The purpose of the present vignette is to demonstrate the capacities of the R package *survivalREC*, as a tool to get nonparametric estimation of the distribution of gap times for recurrent events. The methods implemented in the package are applied to the study of (multiple) recurrence times in patients with bladder tumors.

In many longitudinal studies, subjects can experience recurrent events (Cook 2007). This type of data has been frequently observed in medical research, engineering, economy and sociology. In medical research, the recurrent events could be multiple occurrences of hospitalization from a group of patients, multiple recurrence episodes in cancer studies, recurrent upper respiratory and ear infections, repeated heart attacks or multiple relapses from remission for leukemia patients. The analysis of such data can be focused on time-between-events (gap times) or time-to-event models. In time-to-event models, the events of concern usually represent different states in the disease process (e.g. alive and disease-free, alive with disease and dead) and they are modeled through their intensity functions (Andersen et al 1993, Meira- Machado et al 2009, Meira-Machado and Sestelo, 2019). In this vignette we consider that the events are of the same nature and focus on time-between-events.

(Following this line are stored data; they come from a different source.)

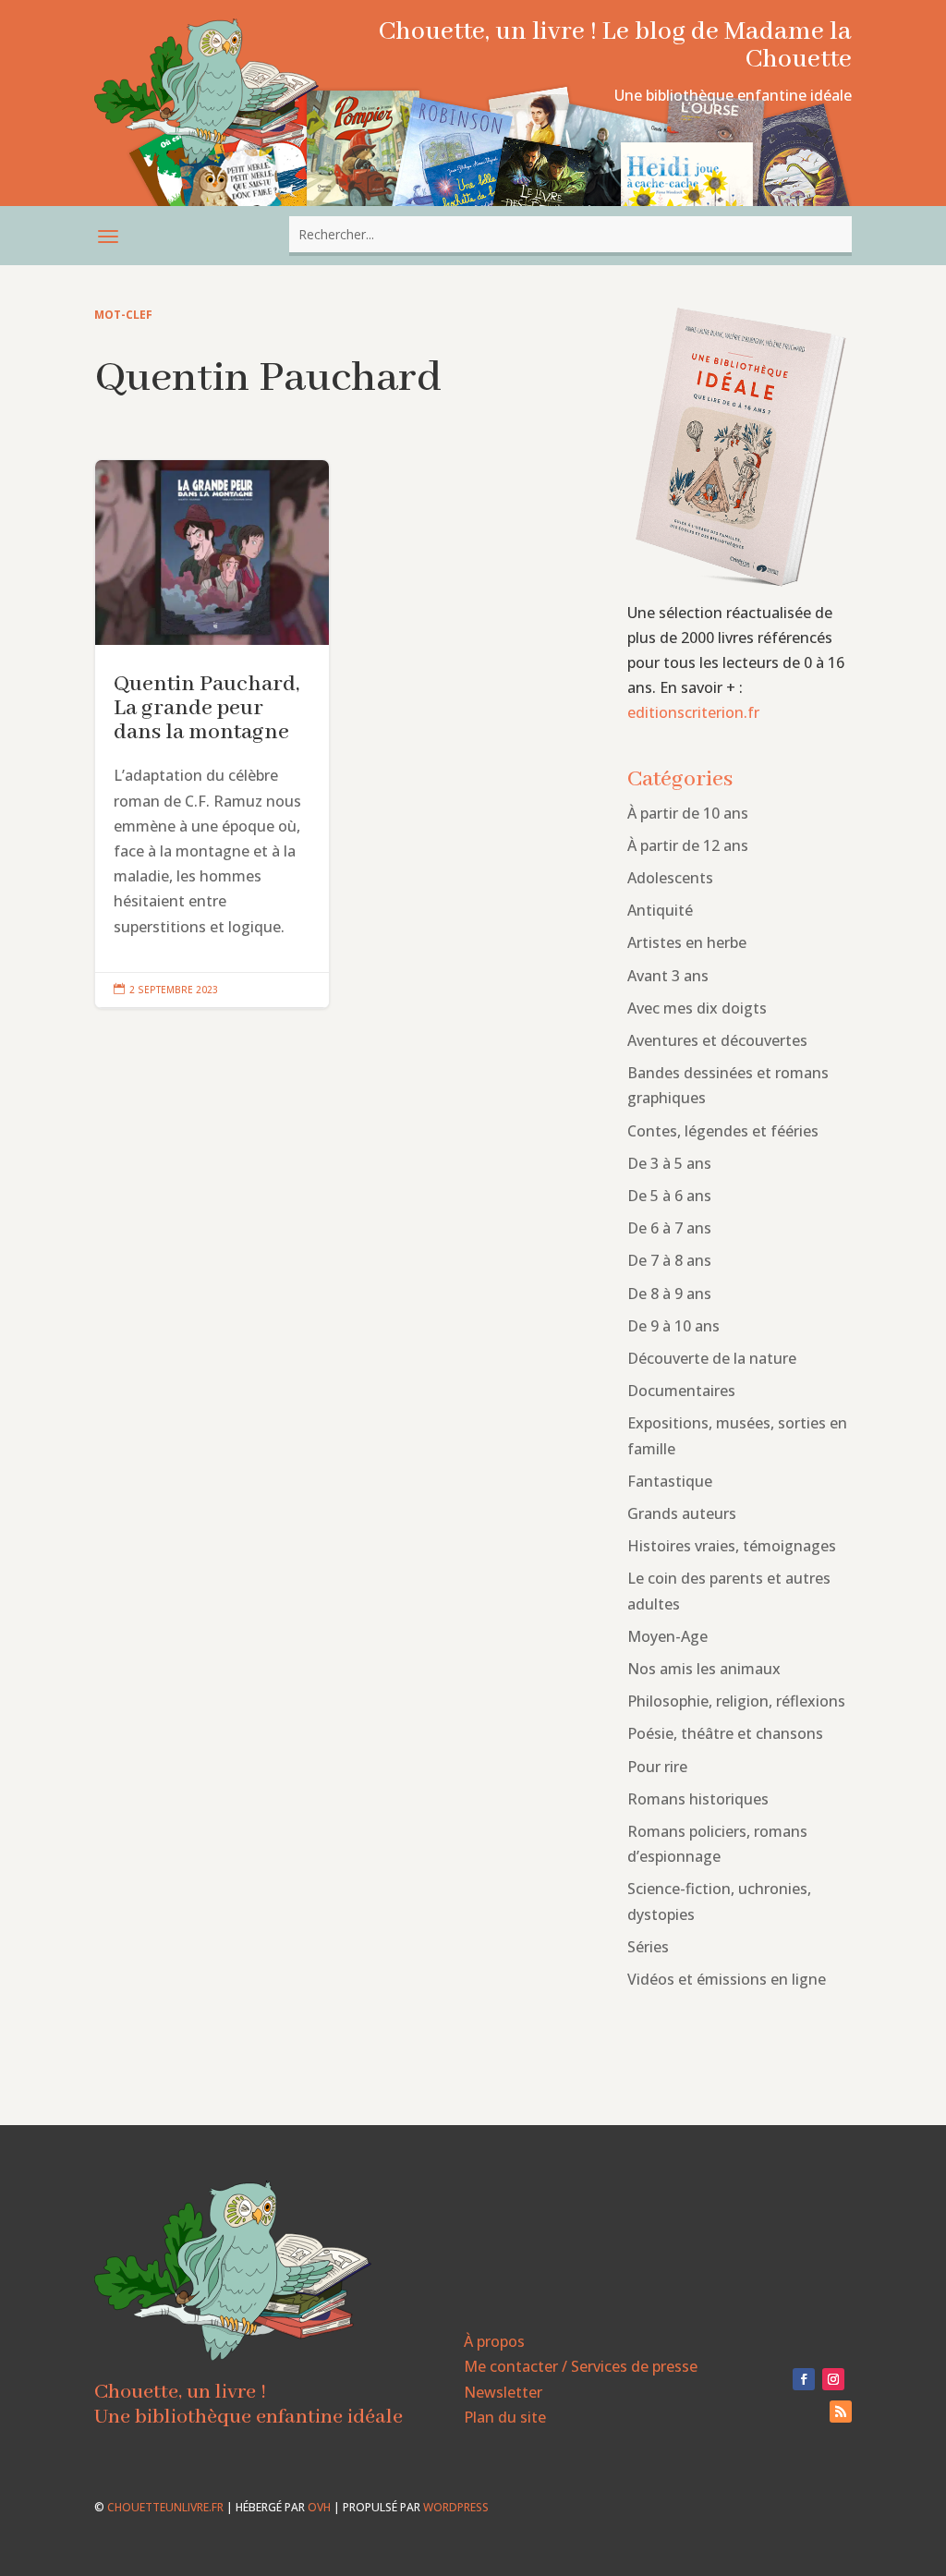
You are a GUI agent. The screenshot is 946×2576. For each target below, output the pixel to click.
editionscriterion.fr (693, 712)
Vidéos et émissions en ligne (726, 1979)
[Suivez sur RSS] (841, 2411)
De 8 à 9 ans (669, 1293)
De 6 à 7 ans (669, 1228)
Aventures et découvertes (717, 1040)
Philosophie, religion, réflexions (736, 1701)
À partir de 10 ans (687, 813)
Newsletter (503, 2392)
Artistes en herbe (686, 942)
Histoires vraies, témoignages (731, 1546)
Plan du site (505, 2417)
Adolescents (670, 878)
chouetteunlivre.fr (165, 2507)
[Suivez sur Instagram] (833, 2379)
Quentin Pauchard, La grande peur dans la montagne (212, 734)
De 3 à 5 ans (669, 1163)
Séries (648, 1947)
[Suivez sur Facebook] (804, 2379)
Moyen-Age (667, 1636)
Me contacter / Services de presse (580, 2366)
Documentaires (681, 1390)
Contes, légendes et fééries (723, 1131)
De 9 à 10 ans (673, 1326)
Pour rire (657, 1766)
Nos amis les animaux (704, 1669)
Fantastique (669, 1481)
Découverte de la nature (711, 1358)
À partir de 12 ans (687, 845)
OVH (319, 2507)
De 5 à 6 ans (669, 1195)
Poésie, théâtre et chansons (725, 1733)
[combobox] (570, 234)
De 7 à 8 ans (669, 1260)
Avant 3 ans (668, 976)
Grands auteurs (681, 1513)
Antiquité (660, 910)
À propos (494, 2341)
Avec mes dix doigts (697, 1008)
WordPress (456, 2507)
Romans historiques (698, 1799)
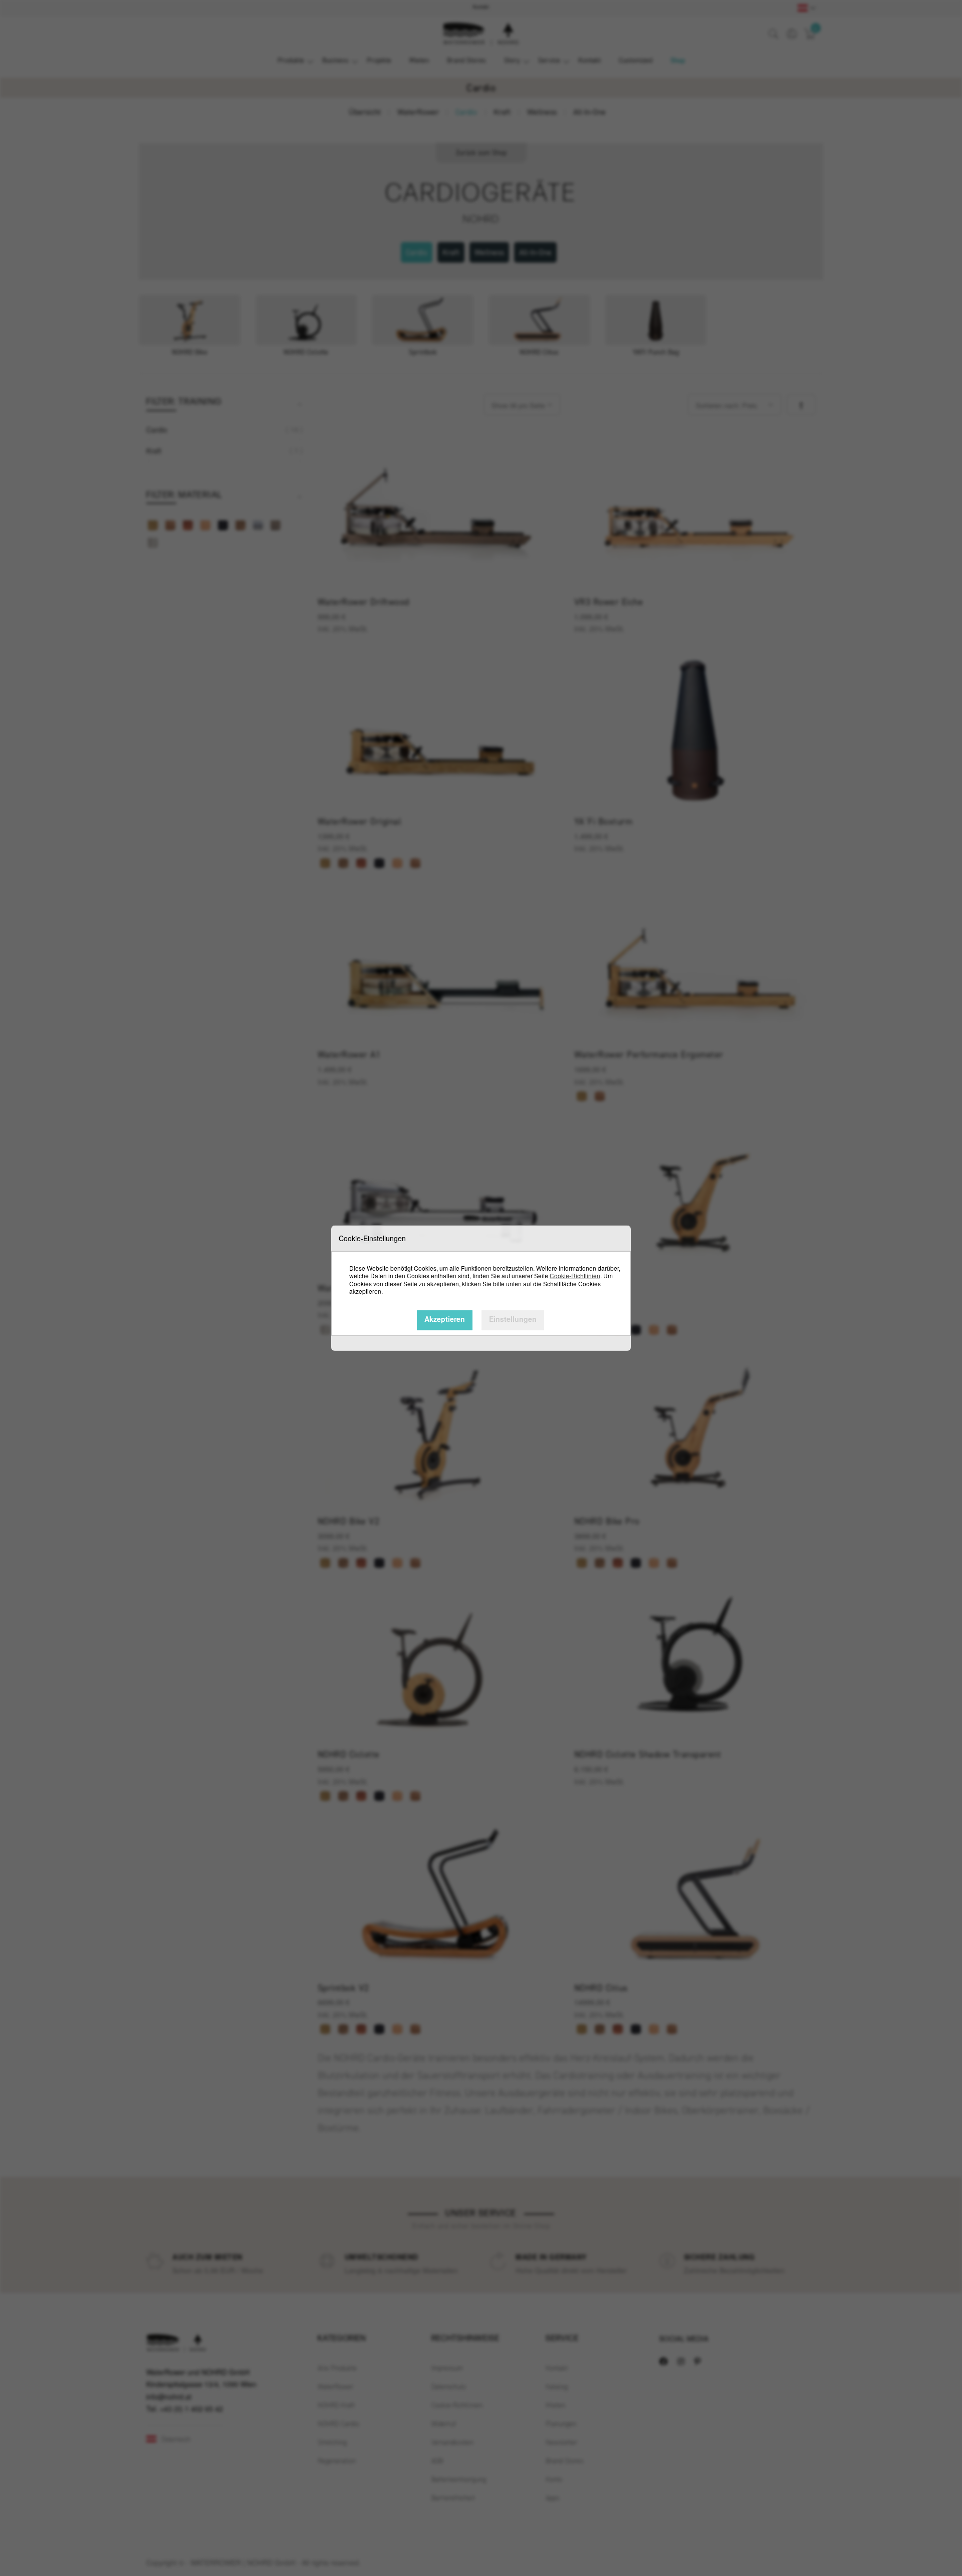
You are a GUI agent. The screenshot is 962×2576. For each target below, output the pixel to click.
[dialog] (481, 1288)
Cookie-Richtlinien (575, 1275)
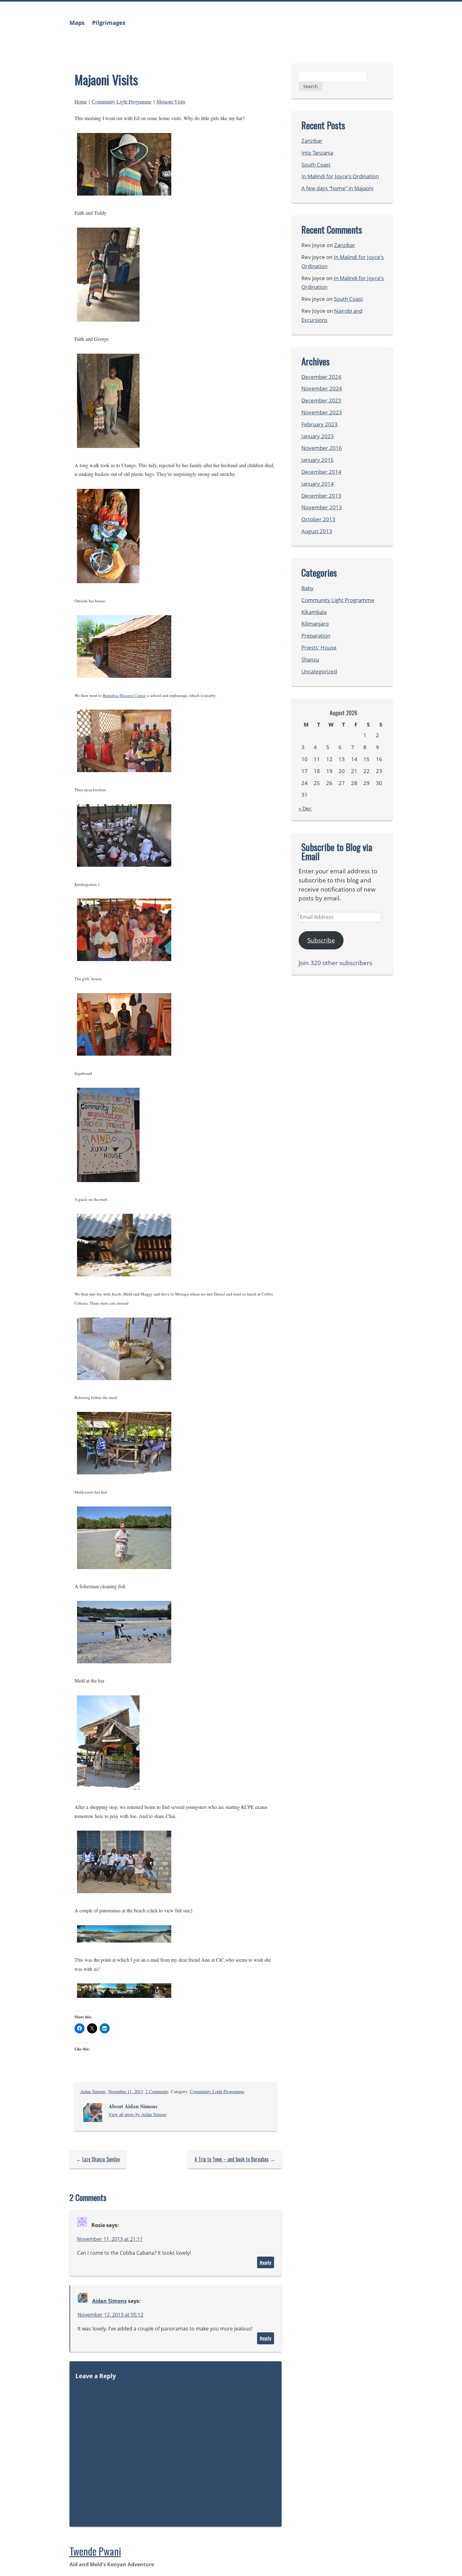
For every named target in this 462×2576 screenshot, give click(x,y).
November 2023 (321, 412)
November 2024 (321, 388)
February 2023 (319, 424)
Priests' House (319, 647)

Four different approaches for estimating the bivariate distribution function of \((Y_1,Y_2)\), \(F_{12}(y_1,y_2)=P(Y_1\leq y_1,Y_2\leq y_2)\) are implemented in the **survivalREC** package. The generalization of these methods to more than two gap times is also considered.

The package implements the bivariate estimators proposed in Lin, Sun and Ying (1999) and de Uña-Álvarez and Meira-Machado (2008). In both estimators right censoring is handled by appropriate reweighting of the chosen summands and the differences between the two estimators are somewhat subtle in this regard. The second estimator (labeled as *KMW*) only put mass on observations that are completely uncensored (i.e., fully observed till the second event) whereas the first estimator (labeled as *LIN*) jumps on observations that were uncensored till a given time. In practice this means that Lin’s estimator will show estimated curves with more jump points. The estimates produced via the second estimator produce a valid bivariate distribution since it does guarantee that the bivariate distribution function is monotone. In contrast, the specific reweighting of the data which is used in Lin’s estimator do not ensure this property. Their estimators do not attach positive mass to each pair of recorded gap times, which may lead to problems of interpretation.

A simple estimator for the bivariate distribution function of \((Y_{1},Y_2)\) based on subsampling. The estimator (labeled as *LDM*) considers the relation, \(P(Y_{1}\leq y_1, Y_{2}\leq y_2) = P(Y_{2}\leq y_2\vert Y_{1}\leq y_1)P(Y_{1}\leq y_1)\), where the second term in the right-hand side of the equation can be estimated using the Kaplan-Meier product-limit estimator of the distribution function of the first event time. The first term can be estimated using a subsampling approach.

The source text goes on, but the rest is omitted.